Assignment: Scan the records for the string "détails" and copy every line that holds it.

Exercise input:
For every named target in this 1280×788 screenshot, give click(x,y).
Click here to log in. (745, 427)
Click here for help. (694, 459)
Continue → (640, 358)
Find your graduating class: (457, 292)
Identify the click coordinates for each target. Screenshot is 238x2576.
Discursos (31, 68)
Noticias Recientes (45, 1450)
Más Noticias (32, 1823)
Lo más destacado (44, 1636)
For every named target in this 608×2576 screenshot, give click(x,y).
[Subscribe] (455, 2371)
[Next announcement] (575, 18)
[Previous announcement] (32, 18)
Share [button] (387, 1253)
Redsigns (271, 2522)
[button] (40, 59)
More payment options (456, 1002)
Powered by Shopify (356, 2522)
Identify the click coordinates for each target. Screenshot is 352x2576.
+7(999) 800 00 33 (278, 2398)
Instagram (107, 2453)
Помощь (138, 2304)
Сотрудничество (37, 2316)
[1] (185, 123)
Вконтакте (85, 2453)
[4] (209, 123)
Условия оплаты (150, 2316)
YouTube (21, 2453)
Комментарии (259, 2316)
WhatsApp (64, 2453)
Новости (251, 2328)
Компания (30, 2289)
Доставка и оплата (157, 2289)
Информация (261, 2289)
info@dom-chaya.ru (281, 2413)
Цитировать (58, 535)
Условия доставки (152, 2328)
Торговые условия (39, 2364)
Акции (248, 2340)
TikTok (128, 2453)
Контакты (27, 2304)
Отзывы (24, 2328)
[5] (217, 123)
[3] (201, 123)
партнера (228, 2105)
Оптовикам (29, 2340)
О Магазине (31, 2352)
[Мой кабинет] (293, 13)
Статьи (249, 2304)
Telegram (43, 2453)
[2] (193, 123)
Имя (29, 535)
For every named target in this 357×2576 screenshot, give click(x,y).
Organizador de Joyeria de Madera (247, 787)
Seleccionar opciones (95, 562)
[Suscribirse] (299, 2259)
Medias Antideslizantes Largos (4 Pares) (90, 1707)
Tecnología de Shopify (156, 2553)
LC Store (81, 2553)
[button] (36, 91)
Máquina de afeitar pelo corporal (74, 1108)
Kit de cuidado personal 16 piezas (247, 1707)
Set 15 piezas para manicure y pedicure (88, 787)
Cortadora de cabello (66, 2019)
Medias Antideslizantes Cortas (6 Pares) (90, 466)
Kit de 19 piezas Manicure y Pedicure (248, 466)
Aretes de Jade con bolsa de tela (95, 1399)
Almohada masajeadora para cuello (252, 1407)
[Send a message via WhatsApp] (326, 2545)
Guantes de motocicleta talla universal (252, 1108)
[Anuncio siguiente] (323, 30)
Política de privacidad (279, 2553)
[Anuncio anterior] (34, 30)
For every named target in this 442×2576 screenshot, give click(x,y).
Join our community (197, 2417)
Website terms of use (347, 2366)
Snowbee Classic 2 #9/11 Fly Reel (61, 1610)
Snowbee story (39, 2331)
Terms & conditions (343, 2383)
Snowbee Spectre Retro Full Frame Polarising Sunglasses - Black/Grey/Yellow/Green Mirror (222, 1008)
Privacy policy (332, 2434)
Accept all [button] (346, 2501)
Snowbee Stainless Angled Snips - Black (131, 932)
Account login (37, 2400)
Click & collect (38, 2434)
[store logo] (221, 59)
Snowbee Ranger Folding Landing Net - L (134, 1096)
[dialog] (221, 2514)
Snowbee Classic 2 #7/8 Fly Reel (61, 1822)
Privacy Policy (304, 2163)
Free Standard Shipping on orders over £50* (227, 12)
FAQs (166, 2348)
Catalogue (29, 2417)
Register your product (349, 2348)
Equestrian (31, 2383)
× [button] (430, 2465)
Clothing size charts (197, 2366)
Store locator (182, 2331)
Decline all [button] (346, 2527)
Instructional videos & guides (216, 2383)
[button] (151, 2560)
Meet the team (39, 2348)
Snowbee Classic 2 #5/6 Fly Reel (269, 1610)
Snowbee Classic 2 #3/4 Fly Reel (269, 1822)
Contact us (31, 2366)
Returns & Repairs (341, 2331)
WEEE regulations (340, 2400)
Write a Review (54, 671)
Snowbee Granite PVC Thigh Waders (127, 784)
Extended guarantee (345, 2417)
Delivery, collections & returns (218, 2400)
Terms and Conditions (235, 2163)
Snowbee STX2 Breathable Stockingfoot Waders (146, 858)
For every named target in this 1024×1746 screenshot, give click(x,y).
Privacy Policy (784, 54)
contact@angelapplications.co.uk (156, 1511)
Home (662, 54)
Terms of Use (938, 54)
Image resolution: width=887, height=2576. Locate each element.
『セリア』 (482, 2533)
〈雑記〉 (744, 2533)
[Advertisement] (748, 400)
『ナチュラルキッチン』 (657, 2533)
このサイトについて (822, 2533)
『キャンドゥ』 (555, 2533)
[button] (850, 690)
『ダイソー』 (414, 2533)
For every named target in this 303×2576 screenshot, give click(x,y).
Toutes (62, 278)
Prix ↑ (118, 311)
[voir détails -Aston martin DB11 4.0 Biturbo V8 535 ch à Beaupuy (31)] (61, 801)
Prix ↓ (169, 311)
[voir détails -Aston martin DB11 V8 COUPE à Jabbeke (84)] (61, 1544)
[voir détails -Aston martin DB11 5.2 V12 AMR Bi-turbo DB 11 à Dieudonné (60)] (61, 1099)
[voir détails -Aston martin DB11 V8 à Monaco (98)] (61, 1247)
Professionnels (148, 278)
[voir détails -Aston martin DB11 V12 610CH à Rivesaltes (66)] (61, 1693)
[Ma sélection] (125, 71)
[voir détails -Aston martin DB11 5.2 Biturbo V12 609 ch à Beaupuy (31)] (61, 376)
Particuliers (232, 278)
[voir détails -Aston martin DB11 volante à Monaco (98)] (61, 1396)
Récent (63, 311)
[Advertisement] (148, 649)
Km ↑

Response area:
[voir détails -Aston martin DB11 4.0 Biturbo V8 535 ch à Beaupuy (31)] (61, 801)
[voir détails -Aston martin DB11 V8 COUPE à Jabbeke (84)] (61, 1544)
[voir détails -Aston martin DB11 5.2 V12 AMR Bi-turbo DB 11 à Dieudonné (60)] (61, 1099)
[voir détails -Aston martin DB11 V8 à Monaco (98)] (61, 1247)
[voir détails -Aston martin DB11 V12 610CH à Rivesaltes (66)] (61, 1693)
[voir détails -Aston martin DB11 5.2 Biturbo V12 609 ch à Beaupuy (31)] (61, 376)
[voir détails -Aston martin DB11 volante à Monaco (98)] (61, 1396)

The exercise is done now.